Ill be posting in this thread tonight since you guys will be more active than the Laker board. Im hoping the Lakers win by 20+ , but not likely, probably gonna be a competitive game.


----------



## HallOfFamer (May 26, 2003)

and on another note, Im really hoping the Blazers play the Lakers in the first round. Its unfortunate they got 4 games against the Lakers and the Spurs. But heres my reasoning on why I want them to play the Lakers in the first round:

http://www.basketballboards.net/forum/showthread.php?s=&threadid=87544&forumid=12


----------



## MAS RipCity (Feb 22, 2003)

> Originally posted by <b>cimalee</b>!
> Lets get this W


PREACH ON!


----------



## loyalty4life (Sep 17, 2002)

Theo cannot guard Shaq one on one. The only way we can "stop" Shaq is if Theo plays him off the ball.


----------



## HOWIE (Dec 30, 2002)

> Originally posted by <b>HallOfFamer</b>!
> Ill be posting in this thread tonight since you guys will be more active than the Laker board. Im hoping the Lakers win by 20+ , but not likely, probably gonna be a competitive game.


Welcome aboard for tonights game HallOfFamer, enjoy your stay tonight. How about that shot by Jalen Rose to beat Cavs tonight? WOW! 

Hi ABM :wave:


----------



## HOWIE (Dec 30, 2002)

Close game tonight, 0 - 0 !!!!!!!  

Beat LA 
:twave:


----------



## Dan (Dec 30, 2002)

> Originally posted by <b>HOWIE</b>!
> Close game tonight, 0 - 0 !!!!!!!
> 
> Beat LA
> :twave:


its time to break out the "beat LA" wav that GymRat gave me (and several others)


----------



## HOWIE (Dec 30, 2002)

Ernie is a moron, Tonights second game is Houston vs. Los Angeles!

Barkley shut him up quick! 

Go Charles!!!!!! :clap:


----------



## HOWIE (Dec 30, 2002)

Crap, here we go again, Shaq and his 5 seconds in the key.....no call again! UGH!!!!:sour:


----------



## Nightfly (Sep 24, 2002)

****in' Home cookin'!!!!!!


----------



## KingSpeed (Oct 30, 2003)

21-2 run and counting...

dominance.


----------



## Dan (Dec 30, 2002)

> Originally posted by <b>NathanLane</b>!
> 21-2 run and counting...
> 
> dominance.


way too early to be content.

they have to keep doing what they're doing and pray the Lakers don't wake up.


----------



## HallOfFamer (May 26, 2003)

goddamn, we're gettin hammered and that d miles dunk was straight up embarassing.


----------



## KingSpeed (Oct 30, 2003)

20-0 run at Staples.

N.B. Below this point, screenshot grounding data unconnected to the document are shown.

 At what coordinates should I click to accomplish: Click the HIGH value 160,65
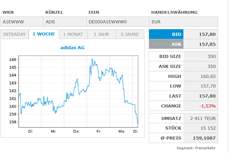[208, 76]
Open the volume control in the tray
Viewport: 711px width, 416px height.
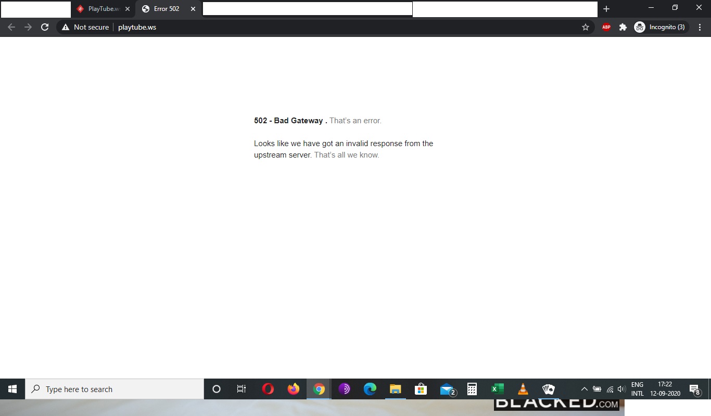(x=621, y=389)
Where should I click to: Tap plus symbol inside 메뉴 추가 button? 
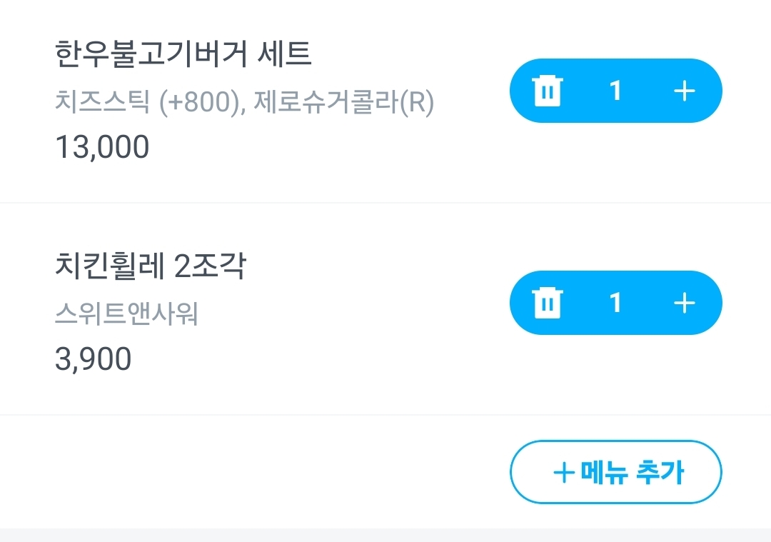coord(564,473)
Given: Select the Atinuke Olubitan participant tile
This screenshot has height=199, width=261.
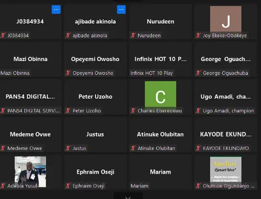Looking at the screenshot, I should pyautogui.click(x=160, y=135).
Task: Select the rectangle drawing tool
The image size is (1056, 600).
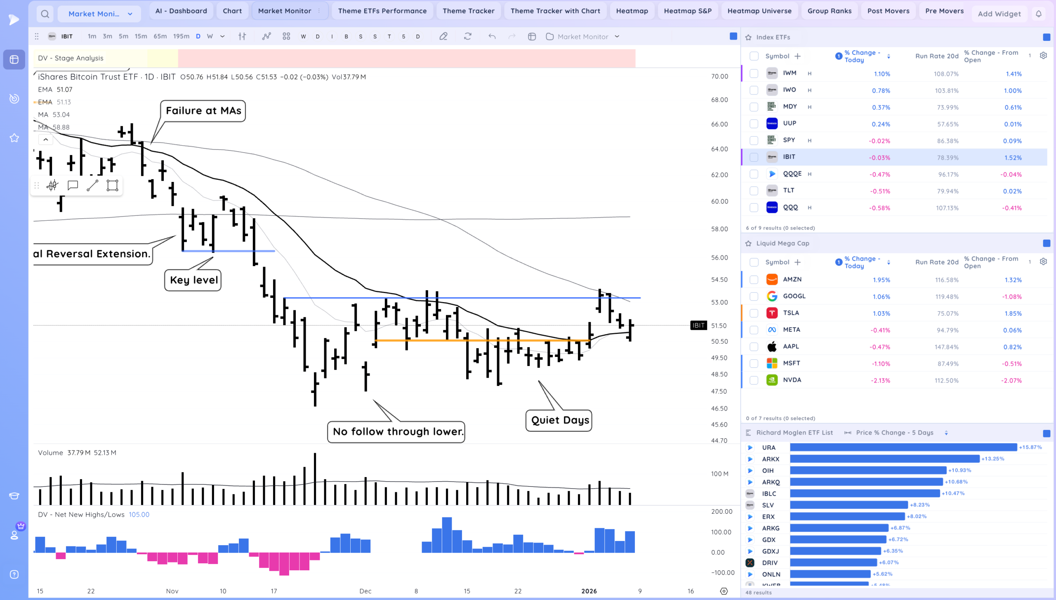Action: pyautogui.click(x=112, y=186)
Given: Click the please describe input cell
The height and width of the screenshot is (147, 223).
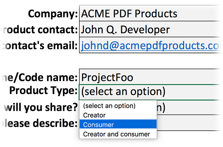Looking at the screenshot, I should 190,123.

Just like Game 2 in 2000.


----------



## Dan (Dec 30, 2002)

lets hope they continue this in the 2nd and 3rd and 4th.


----------



## KingSpeed (Oct 30, 2003)

This is one of those games we'll remember for a LONG TIME, no matter how it ends.


----------



## HallOfFamer (May 26, 2003)

Wow, you guys managed to get the season high in points in a quarter against the Lakers with 37.


----------



## MercyKersey (Jul 22, 2003)

Best 1st quarter theyve played all year! Maybe that hornets loss stung them pretty bad


----------



## RipCity9 (Jan 30, 2004)

Oh please let the bench be able to keep this up!


----------



## Trader Ed (Jun 17, 2002)

I just looked at the score on the internet.... 

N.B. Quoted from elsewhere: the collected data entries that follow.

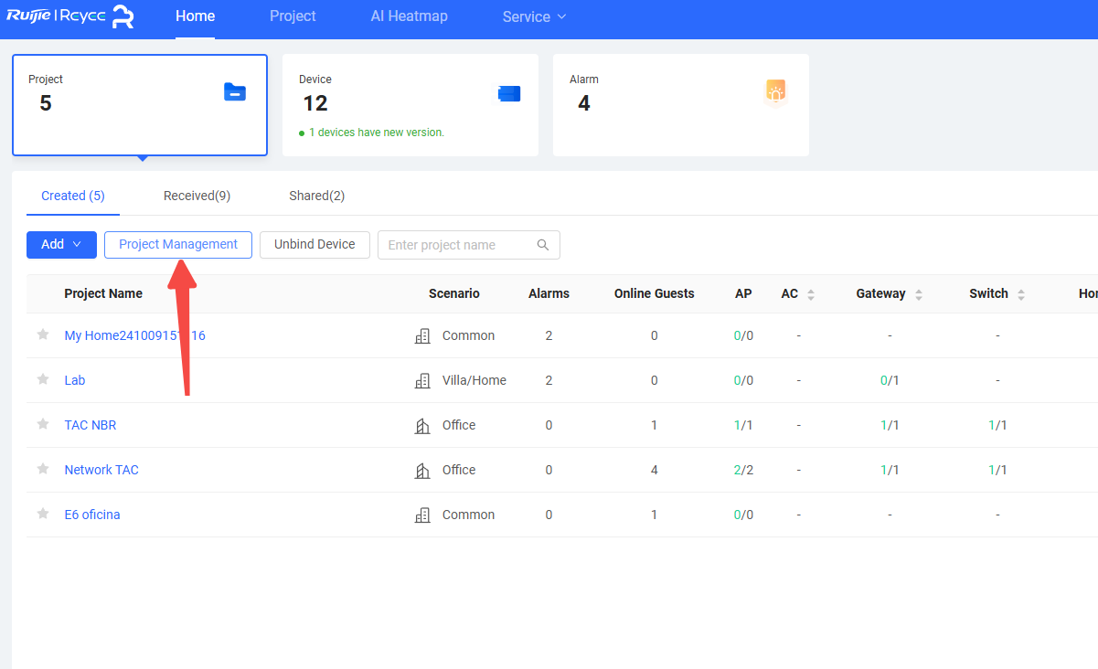1098x669 pixels.
Task: Sort by the Gateway column arrows
Action: click(919, 294)
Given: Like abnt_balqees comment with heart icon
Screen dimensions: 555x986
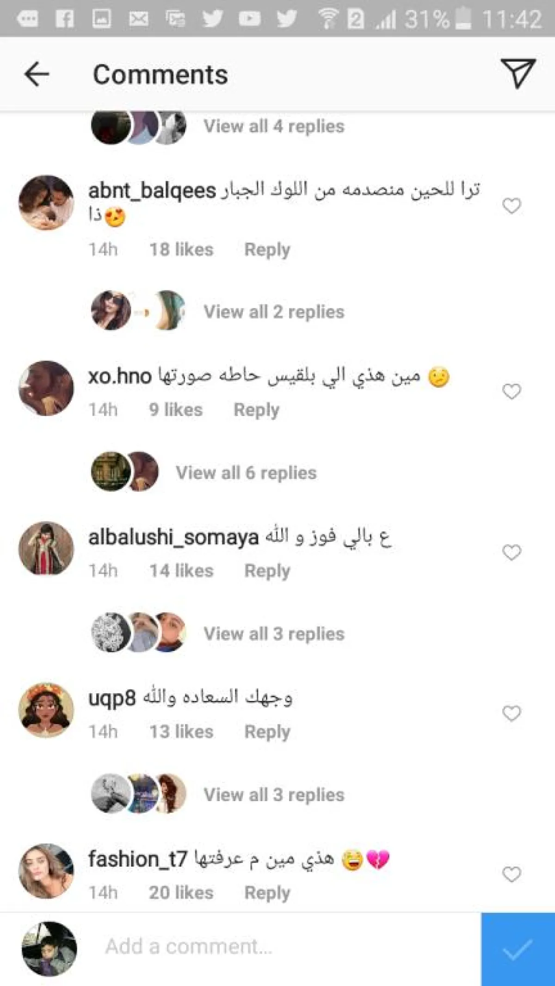Looking at the screenshot, I should tap(512, 206).

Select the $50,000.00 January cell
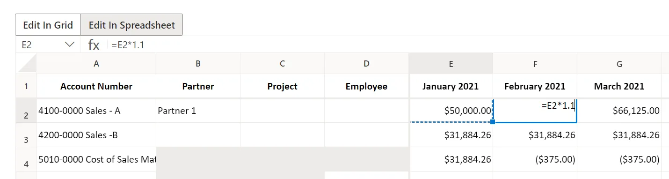[x=451, y=111]
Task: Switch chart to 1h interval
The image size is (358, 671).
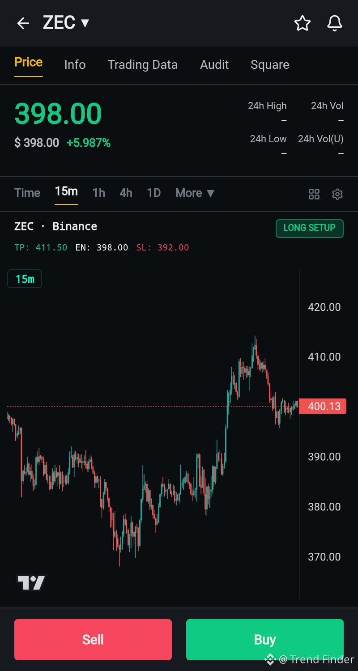Action: click(x=98, y=193)
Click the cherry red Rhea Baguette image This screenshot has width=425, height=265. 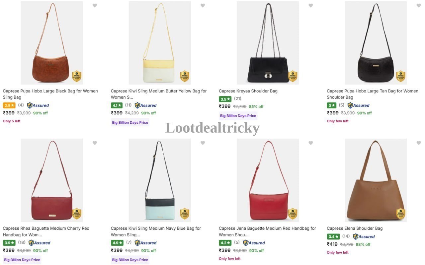point(52,180)
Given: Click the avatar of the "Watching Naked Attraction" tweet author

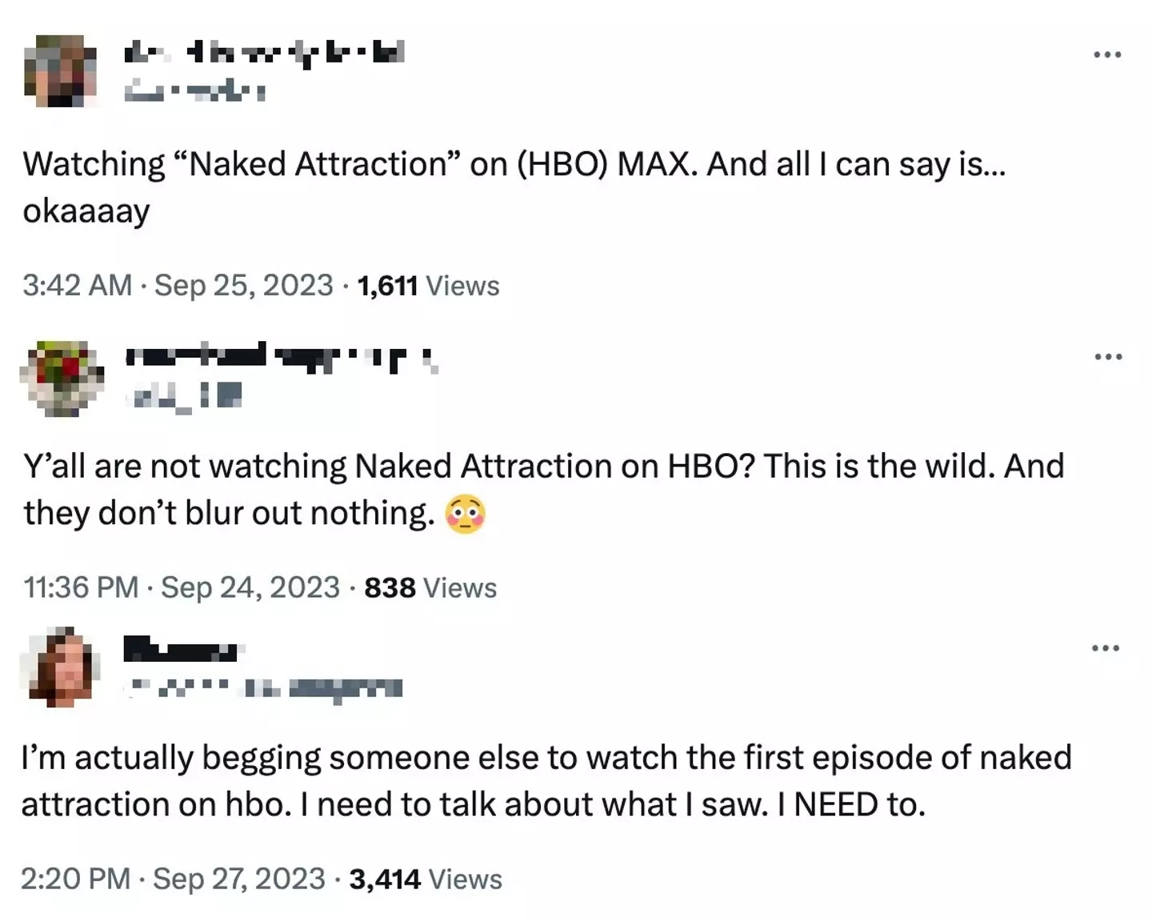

can not watch it live. :banghead:

am I seeing things???? 37-21 after 1 ????


----------



## jackiejackal (Nov 7, 2002)

two words.
go figure.

man oh man why couldn't they have played that last game like this??


----------



## Nightfly (Sep 24, 2002)

Hmm... Just like that, the lakers cut into the lead.


----------



## HallOfFamer (May 26, 2003)

Who the hell is this Gill guy? Never heard of him


----------



## Nightfly (Sep 24, 2002)

Gill with the wild shot and foul, miss the FT

Randolph the rebound though

Randolph with the 8 foot jumper

41-25 Portland

Kobe blocked by SAR!

DA misses a shot, Blazers the rebound

Zach misses a shot,

Lakers come down, miss 2 straight shots,

Zach the rebound

Ball stolen from DA,

Medvadenko (not sure on the spelling, and I really don't care either) gets called with an Offensive Foul!

Miles with the 11 foot Jumper!

43-25 9:10 left in the 2nd


----------



## STOMP (Jan 1, 2003)

> Originally posted by <b>HallOfFamer</b>!
> Who the hell is this Gill guy? Never heard of him


UFA who Portland picked up recently... he rarely plays

STOMP


----------



## gambitnut (Jan 4, 2003)

> Originally posted by <b>Trader Bob</b>!
> I just looked at the score on the internet....
> 
> can not watch it live. :banghead:
> ...


I know what you mean, I just got home and turned it on!:jawdrop: 

How can this be the same team that just lost at home to a .500 team without their two best players?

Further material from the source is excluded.